Curatorial Analysis — Presence (160 × 200 cm, oil on canvas)
Before Presence, I find myself hesitating — not from uncertainty, but from the particular kind of attention the work demands. The luminous orb at its centre is neither sun nor eye nor cell, yet it carries something of all three: a living nucleus radiating heat and light into a surrounding darkness that is itself alive with marks, coils and fragments.
Karel Stoop has spoken of this work as reaching toward a fourth dimension — a claim that might seem extravagant but which I find, standing before the canvas, strangely convincing. There is a temporal quality to the orb, a sense that it is not static but in process — expanding, contracting, breathing. The surrounding field of deep umber and black, scattered with blue, red and purple, seems to respond to this central pulse.
The materiality of the surface is extraordinary. Stoop layers oil paint with a physicality that makes the canvas feel geological — strata of pigment compressed and scored over time. The yellows and greens of the central form glow with an almost radioactive intensity against the raw umber ground, while the peripheral marks — purple coils, blue verticals, scattered red — orbit the nucleus with the randomness of charged particles.

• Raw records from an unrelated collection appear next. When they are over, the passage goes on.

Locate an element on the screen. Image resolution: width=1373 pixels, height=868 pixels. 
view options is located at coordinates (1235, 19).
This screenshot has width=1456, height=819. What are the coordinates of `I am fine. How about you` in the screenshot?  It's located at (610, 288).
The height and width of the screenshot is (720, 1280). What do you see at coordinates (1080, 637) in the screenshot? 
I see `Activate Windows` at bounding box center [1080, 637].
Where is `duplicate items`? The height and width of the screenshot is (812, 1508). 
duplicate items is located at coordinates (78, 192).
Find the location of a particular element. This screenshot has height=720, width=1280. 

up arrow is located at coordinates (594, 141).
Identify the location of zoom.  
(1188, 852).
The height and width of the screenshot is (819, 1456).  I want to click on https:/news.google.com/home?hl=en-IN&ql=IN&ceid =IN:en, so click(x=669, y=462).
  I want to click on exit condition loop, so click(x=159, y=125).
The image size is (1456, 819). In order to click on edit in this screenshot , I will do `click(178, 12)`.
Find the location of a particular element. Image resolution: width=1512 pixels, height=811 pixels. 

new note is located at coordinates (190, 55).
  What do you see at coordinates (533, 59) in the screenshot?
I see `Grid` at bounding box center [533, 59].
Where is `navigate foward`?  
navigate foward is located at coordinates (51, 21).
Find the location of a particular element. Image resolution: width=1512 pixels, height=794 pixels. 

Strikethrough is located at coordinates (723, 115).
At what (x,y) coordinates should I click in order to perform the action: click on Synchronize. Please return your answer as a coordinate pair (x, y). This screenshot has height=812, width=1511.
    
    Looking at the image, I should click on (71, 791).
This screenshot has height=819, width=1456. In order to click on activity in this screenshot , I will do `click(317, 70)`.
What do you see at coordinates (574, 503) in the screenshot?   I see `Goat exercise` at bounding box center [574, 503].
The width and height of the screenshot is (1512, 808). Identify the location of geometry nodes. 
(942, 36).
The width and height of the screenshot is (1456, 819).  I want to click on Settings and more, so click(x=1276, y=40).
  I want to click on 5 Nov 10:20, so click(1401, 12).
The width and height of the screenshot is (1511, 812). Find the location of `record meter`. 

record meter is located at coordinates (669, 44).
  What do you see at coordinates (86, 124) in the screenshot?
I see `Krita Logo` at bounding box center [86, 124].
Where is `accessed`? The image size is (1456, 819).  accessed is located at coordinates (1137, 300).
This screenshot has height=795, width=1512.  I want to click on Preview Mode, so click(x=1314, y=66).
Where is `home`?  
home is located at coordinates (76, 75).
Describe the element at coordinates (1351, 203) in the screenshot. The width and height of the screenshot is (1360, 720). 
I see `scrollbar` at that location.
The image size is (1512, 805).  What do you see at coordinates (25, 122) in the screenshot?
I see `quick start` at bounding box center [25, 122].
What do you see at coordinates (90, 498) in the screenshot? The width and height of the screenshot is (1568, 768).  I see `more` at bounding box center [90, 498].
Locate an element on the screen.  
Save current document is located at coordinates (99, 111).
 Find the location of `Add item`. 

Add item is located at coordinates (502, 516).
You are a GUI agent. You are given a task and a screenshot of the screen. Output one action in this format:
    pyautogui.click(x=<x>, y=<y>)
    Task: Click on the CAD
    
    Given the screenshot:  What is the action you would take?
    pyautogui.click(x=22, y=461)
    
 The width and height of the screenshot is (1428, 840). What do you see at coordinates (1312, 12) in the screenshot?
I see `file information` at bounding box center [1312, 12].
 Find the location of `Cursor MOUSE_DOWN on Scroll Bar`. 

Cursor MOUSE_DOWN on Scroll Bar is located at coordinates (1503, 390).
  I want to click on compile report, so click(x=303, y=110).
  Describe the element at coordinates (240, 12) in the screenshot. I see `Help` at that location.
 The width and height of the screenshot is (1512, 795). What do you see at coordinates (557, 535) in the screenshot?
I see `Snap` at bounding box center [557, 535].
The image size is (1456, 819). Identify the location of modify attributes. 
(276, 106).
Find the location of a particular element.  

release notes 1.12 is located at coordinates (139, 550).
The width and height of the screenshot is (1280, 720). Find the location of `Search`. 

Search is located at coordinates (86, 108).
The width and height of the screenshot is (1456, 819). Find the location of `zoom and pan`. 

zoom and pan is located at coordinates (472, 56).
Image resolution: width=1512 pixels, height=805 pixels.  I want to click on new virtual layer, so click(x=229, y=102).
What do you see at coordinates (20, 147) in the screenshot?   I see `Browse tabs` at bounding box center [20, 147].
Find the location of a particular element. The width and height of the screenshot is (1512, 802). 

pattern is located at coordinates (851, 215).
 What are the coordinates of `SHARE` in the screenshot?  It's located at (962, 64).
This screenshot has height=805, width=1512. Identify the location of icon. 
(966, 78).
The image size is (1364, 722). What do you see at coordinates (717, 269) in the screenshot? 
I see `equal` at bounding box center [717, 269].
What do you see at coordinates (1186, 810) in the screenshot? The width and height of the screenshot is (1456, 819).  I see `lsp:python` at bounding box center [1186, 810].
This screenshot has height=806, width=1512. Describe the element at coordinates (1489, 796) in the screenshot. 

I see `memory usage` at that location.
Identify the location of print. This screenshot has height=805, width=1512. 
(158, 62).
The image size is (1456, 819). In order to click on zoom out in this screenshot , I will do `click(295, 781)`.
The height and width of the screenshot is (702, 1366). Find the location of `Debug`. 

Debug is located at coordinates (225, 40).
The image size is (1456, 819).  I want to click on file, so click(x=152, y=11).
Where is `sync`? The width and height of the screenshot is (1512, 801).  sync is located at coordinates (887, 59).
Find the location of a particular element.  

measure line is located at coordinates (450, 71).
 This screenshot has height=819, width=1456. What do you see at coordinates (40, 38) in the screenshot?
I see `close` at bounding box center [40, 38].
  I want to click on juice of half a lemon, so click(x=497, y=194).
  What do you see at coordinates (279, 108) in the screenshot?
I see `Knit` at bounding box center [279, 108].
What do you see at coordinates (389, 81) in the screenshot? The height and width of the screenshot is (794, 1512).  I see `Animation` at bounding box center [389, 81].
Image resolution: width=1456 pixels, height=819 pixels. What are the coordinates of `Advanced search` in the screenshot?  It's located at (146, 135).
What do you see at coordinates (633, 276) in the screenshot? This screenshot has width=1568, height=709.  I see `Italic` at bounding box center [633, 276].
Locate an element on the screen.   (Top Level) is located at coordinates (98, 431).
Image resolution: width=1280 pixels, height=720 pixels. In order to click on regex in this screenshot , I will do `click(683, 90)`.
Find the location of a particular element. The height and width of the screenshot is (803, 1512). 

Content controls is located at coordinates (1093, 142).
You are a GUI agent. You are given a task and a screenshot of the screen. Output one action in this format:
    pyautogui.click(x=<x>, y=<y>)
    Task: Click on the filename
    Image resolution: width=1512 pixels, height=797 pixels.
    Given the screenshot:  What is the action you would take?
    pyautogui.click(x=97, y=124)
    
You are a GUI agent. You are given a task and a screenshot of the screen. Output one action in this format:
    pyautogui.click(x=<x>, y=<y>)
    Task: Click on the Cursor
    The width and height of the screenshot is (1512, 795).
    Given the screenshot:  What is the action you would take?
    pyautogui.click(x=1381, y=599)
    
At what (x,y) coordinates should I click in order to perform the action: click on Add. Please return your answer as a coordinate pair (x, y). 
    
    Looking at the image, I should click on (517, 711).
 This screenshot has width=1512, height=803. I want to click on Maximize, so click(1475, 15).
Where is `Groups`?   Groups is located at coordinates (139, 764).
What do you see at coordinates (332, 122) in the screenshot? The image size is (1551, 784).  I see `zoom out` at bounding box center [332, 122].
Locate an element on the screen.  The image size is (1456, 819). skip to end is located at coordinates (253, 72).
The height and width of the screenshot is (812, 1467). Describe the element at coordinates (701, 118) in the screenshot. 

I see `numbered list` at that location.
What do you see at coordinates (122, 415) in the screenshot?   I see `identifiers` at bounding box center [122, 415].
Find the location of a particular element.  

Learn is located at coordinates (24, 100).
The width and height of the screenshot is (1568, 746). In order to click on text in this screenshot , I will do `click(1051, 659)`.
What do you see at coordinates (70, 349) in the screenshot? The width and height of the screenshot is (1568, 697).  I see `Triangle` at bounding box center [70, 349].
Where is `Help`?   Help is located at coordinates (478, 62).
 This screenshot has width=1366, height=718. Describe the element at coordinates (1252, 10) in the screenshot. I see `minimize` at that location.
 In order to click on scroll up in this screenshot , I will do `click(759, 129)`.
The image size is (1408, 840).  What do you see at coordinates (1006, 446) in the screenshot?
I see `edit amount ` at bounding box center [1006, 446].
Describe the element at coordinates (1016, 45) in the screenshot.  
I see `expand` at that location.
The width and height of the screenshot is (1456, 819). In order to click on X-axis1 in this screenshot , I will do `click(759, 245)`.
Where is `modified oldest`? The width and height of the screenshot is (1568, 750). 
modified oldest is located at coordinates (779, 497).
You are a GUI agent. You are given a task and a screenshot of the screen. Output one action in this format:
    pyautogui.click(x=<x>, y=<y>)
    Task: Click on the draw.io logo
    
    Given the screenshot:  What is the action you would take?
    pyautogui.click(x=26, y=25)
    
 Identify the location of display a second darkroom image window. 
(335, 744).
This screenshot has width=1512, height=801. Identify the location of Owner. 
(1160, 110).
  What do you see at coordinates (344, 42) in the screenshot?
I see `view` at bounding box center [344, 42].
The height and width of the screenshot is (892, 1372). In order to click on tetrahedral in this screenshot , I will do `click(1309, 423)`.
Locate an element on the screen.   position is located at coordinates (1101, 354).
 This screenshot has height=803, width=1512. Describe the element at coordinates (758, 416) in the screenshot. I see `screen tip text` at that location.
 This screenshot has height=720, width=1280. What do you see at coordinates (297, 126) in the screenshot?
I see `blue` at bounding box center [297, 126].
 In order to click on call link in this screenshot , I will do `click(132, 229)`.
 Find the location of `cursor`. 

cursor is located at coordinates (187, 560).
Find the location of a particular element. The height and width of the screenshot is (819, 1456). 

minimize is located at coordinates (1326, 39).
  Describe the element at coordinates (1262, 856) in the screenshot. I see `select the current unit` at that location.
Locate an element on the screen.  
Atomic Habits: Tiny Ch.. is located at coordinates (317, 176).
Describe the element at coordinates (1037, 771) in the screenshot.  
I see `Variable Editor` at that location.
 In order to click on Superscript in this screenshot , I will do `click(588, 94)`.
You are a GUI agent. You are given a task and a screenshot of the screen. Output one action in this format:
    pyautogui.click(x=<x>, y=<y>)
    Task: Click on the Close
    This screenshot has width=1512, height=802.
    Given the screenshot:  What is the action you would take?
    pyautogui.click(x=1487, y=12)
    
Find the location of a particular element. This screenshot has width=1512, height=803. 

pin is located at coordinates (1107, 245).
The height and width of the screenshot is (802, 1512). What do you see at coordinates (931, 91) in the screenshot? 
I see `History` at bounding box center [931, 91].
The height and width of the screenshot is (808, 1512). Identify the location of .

Unlike the horizontal canvases of The Unknown and Tangible Nothing, Presence operates in a vertical format that reinforces its gravitational logic. The orb sits slightly above centre, drawing the eye upward while the dark lower register grounds the composition in something earthly. This tension between ascent and weight, between luminosity and mass, is central to the work's spatial power.
The title is precise. Presence is not about representation or narrative — it is about the simple, overwhelming fact of being here. The work does not depict presence; it enacts it. Entering the space of the canvas, the viewer becomes aware of something that resists categorisation: a field of energy that precedes and exceeds language.
What Presence achieves, above all, is the thing its title promises: a palpable sense of something being here, in this space, with this weight. It is among the most spatially commanding works in Stoop's recent practice — and the most direct statement yet of his investigation into the unseen dimensions of painted experience.